On January 8th, 2019, Ibi Zoboi made black history with her highly anticipated release of Black Enough, the first ever anthology of short stories about black youth from black authors that doesn’t focus solely on racial trauma and discrimination. From popular black voices, the stories are each uniquely separate from one another, with the common thread of black identity woven between them, binding them together inextricably. Each tale covers a different topic one may encounter while being black in America, everything from trying to maintain pressed hair in the summer heat to forbidden LGBT romance in unaccepting families.

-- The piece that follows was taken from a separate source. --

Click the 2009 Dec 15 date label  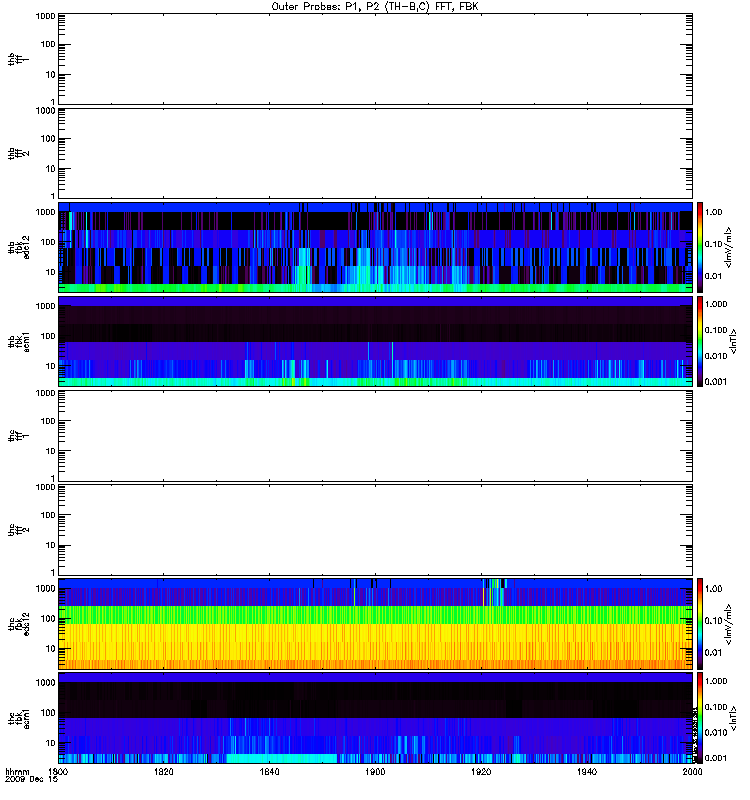[x=32, y=780]
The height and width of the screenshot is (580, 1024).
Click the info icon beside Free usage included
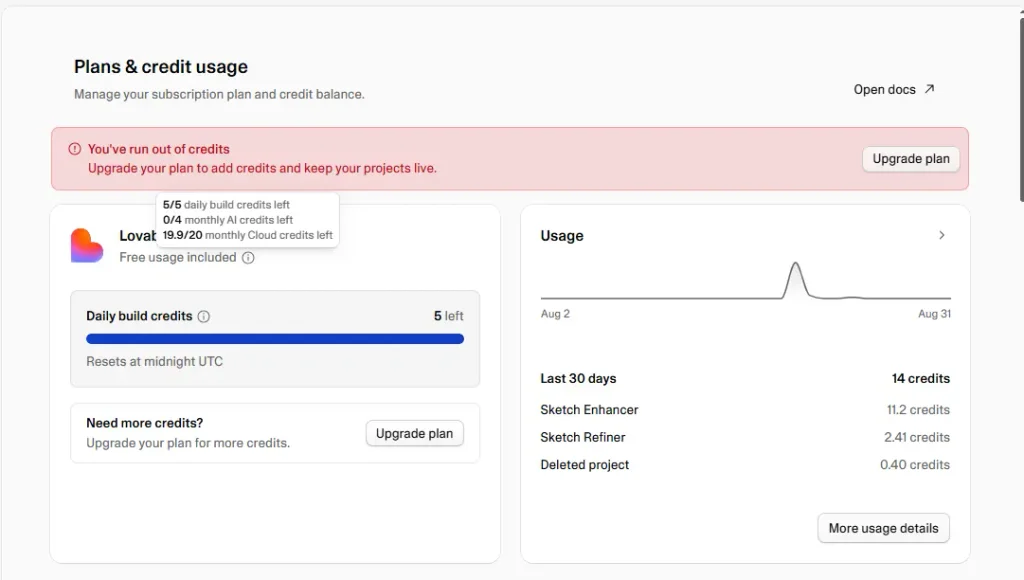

It was absolutely beautiful to read a story about black boys walking down the street in New York, the summer heat hot upon their backs, fantasizing about sandwiches. The story offered nothing more than black boys bonding, laughing, telling jokes, and teasing one another. It may seem simplistic to some—but it is absolutely revolutionary. We rarely ever get to see “black joy”—black people having fun, uncomplicated from the matters of racism or prejudice. In these stories, black kids are simply teenagers dealing with the same struggles many teens face—college admissions, being impacted by the suicide of a loved one, being gay, finding one’s voice, and loving someone who will never, ever love you back. Too often, we are only represented if we are suffering. Black identity cannot be allowed to be synonymous with “the struggle.” As black people, we are much more than the racism that happens to us.

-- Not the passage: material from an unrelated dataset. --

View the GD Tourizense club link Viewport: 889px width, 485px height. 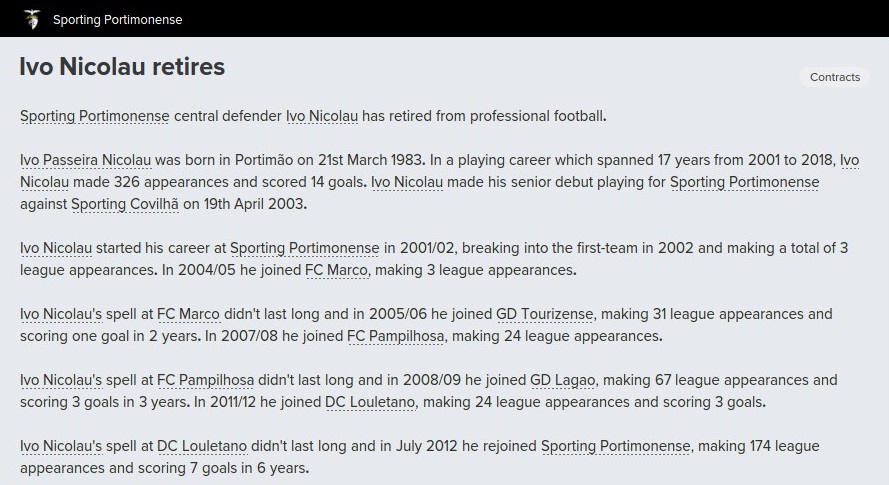tap(544, 314)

Going to the bookstore used to be a nightmare for me. I would search the shelves for hours trying to find even one good book about a black kid falling in love or having an adventure, but I only ever found books about black kids if they were somehow tied to slavery, or if racism took up the entire narrative. It seemed all the fun books – books about kids falling in love, riding dragons, discovering their secret powers – were all about white kids. Black Enough is a step in the right direction. It is a step towards black kids having literature that allows them to smile, laugh, and escape from the world. We will always have to honor our black history and the struggles black people face to this day, but that no longer has to be our entire reality. Black Enough is a reminder that we are human and we deserve to be represented as the complex individuals that we are.